_What this exercise asks:_
**1.** From the forum post below about how to pronounce 调, list every term that a dictionary is said to read with "tiáo," along with the reading given for each.
**2.** Turn the paragraph that starts "According to 汉典" in the forum post about pronouncing 调 into a short bulleted list that keeps its main facts.
**3.** Carry on the forum thread about how to pronounce 调 from the point where it stops.

** begin Source **

# Pronunciation: 调



## Skatinginbc

Hi, I am confused by some of the online dictionaries.  汉语词典 transcribes 调频 as _diào pín_ (http://cidian.911cha.com/MTc0NG8=.html) and yet 调频收音机 as _tiáo pín shōu yīn jī_ (http://cidian.911cha.com/MTdmZHk=.html).  The same dictionary transcribes 调制 as _tiáo zhì_ (http://cidian.911cha.com/MTdmcDI=.html), and yet 调制解调器 as _diào zhì jiě diào qì_ (http://cidian.911cha.com/MTg4a2k=.html). I’m totally confused.  What am I supposed to pronounce all those terms?  


According to 汉典, 调摄 should be read as _tiáo shè_ (http://www.zdic.net/c/3/f6/257542.htm) but 调心, a short form of 调摄心性, as _diào xīn_ ( http://www.zdic.net/c/3/f6/257268.htm).  Should I trust the dictionary known to contain sporadic internal inconsistencies (see 优繇 thread http://forum.wordreference.com/showthread.php?t=2682316) or should I trust my instinct?  In Chinese martial arts, there is a term called 三调, namely, 调身, 调心, and 调息. Should we follow the dictionaries and pronounce 调心 as _diào xīn _and yet 调息 as  _tiáo __xī _(http://www.zdic.net/c/3/f6/257372.htm)?

** end Source **
** begin Data lines **

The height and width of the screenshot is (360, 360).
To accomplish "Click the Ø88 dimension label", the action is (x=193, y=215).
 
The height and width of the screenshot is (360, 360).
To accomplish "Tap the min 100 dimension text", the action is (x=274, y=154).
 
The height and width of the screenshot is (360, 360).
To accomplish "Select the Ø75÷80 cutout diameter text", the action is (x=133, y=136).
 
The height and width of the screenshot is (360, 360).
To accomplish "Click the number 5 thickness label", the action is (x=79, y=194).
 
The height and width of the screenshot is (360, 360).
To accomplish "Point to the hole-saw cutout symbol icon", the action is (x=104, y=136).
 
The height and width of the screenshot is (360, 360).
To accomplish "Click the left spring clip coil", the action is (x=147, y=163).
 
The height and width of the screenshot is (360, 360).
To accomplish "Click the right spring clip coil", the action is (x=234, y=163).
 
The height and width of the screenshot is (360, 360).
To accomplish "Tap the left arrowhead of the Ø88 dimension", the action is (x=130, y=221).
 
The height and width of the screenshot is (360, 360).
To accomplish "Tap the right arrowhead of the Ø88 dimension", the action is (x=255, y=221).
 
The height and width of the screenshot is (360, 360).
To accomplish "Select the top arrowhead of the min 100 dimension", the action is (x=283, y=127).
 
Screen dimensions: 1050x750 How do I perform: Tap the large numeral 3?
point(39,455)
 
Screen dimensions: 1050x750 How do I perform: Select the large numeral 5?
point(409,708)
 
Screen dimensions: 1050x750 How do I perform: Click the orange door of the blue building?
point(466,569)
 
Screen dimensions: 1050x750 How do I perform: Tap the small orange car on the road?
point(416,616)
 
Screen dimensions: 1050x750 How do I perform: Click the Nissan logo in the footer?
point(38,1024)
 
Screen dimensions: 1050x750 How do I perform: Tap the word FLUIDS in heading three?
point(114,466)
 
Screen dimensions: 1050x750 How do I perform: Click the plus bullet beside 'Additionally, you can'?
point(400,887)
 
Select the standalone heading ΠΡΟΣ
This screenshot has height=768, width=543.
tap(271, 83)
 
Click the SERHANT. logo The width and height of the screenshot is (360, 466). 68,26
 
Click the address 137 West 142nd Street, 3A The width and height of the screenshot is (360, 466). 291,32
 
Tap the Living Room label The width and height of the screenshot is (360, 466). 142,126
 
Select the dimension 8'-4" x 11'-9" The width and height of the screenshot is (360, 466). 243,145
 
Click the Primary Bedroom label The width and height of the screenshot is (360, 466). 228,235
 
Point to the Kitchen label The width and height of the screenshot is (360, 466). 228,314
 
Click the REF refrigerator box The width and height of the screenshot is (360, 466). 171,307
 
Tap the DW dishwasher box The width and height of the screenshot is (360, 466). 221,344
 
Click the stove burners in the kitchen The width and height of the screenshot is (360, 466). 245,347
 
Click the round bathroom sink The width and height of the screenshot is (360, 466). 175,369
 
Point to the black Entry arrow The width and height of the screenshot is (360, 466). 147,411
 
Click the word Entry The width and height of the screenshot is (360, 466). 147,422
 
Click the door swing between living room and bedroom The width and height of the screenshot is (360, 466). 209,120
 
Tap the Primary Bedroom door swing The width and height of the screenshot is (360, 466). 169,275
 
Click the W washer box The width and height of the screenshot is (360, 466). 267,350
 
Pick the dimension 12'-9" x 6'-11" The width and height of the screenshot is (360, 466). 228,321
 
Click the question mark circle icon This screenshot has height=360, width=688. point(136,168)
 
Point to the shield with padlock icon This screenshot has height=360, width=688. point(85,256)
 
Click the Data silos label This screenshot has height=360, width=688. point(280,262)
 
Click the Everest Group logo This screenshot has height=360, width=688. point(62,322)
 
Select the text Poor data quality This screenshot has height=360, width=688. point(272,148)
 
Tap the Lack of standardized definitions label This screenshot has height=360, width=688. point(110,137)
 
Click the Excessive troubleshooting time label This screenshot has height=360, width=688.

** end Data lines **

_Answers below:_
**1.**
- 调频收音机: tiáo pín shōu yīn jī
- 调制: tiáo zhì
- 调摄: tiáo shè
- 调息: tiáo xī

**2.**
- 汉典 reads 调摄 as tiáo shè, but reads 调心 (short for 调摄心性) as diào xīn.
- The poster asks whether to trust this dictionary, which is known for occasional internal inconsistencies (see the 优繇 thread), or their own instinct.
- Chinese martial arts has a term, 三调, made up of 调身, 调心 and 调息.
- The poster asks whether, following the dictionaries, 调心 should be read diào xīn while 调息 is read tiáo xī.

**3.**
I was taught 调身 _tiáo shēn _means 调节身体 and _diào__ shēn_ means 转身, but those dictionaries contradict my learning.  They say_ diào__ shēn_, period, even for 调节身体.  I'm totally confused.  What am I supposed to pronounce all those terms?

Thank you in advance


----------



## daoxunchang

It's a bit late now. From one of my paperback dictionaries, 《现代汉语词典》（商务印书馆，1995）: 调摄 _tiáo shè _（<书>调养）_。_调制 _tiáo zhì_（使电磁波所振幅、频率或脉冲的有关参数依照所需传递的信号而变化的过程叫调制）。
I cannot find entries for the other words. By my personal experience and opinion: 调心，调身，调息 _tiáo *_。Not 调_diào_身but 掉身in the meaning of 转身。

Please wait for other people to respond. Good night.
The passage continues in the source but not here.